| The task |
Among the entries below, extract exactly the lines that run from the one with "Task: Click the video progress bar" through the one with "Screen dimensions: 1400x634", both ends included.

| Material supplied |
= = = = = = =
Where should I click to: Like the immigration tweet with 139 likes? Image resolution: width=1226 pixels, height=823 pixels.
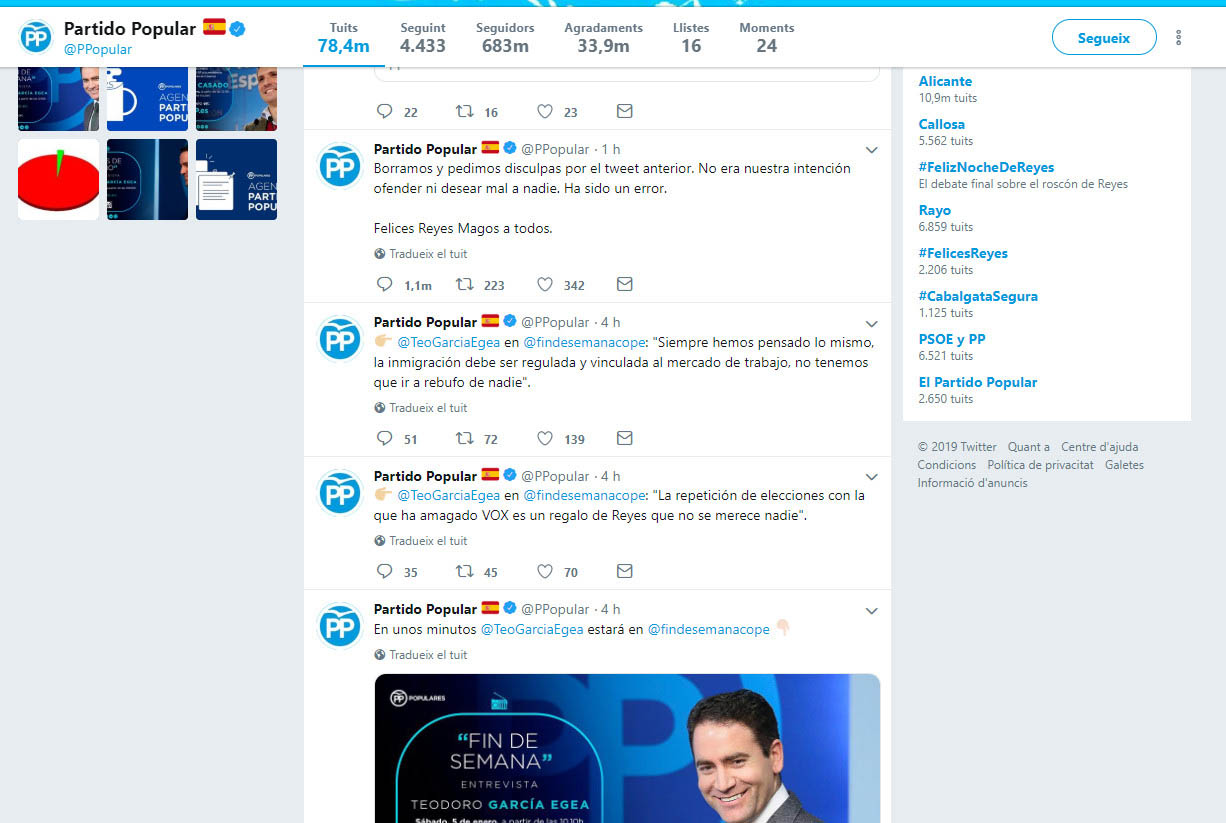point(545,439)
= = = = = = =
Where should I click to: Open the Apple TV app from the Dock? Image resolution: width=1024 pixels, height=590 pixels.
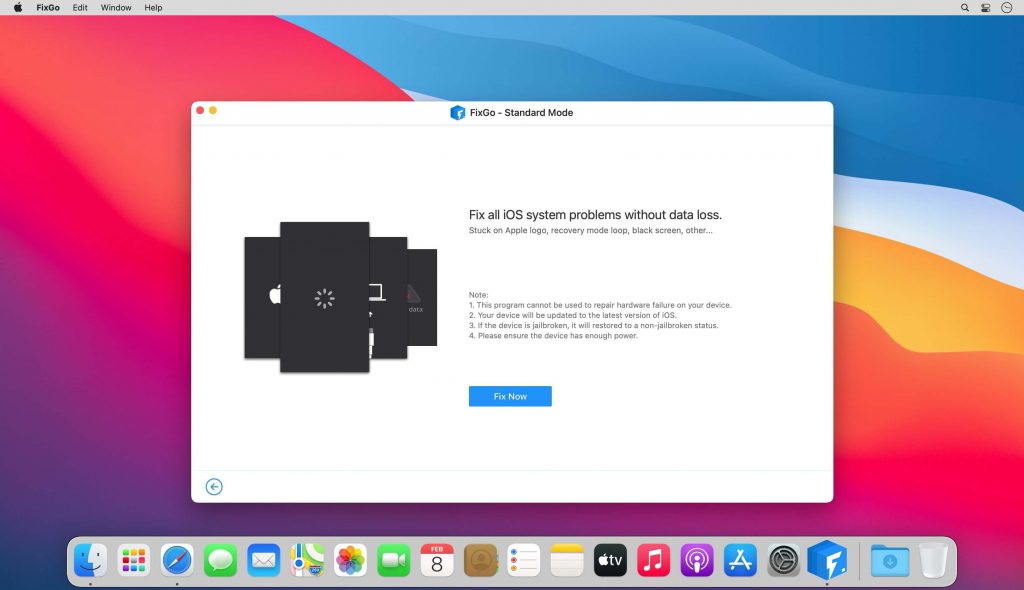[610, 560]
= = = = = = =
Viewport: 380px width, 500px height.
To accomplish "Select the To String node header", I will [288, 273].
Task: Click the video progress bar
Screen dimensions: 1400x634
= = = = = = =
| Response area |
Task: Click the video progress bar
Screen dimensions: 1400x634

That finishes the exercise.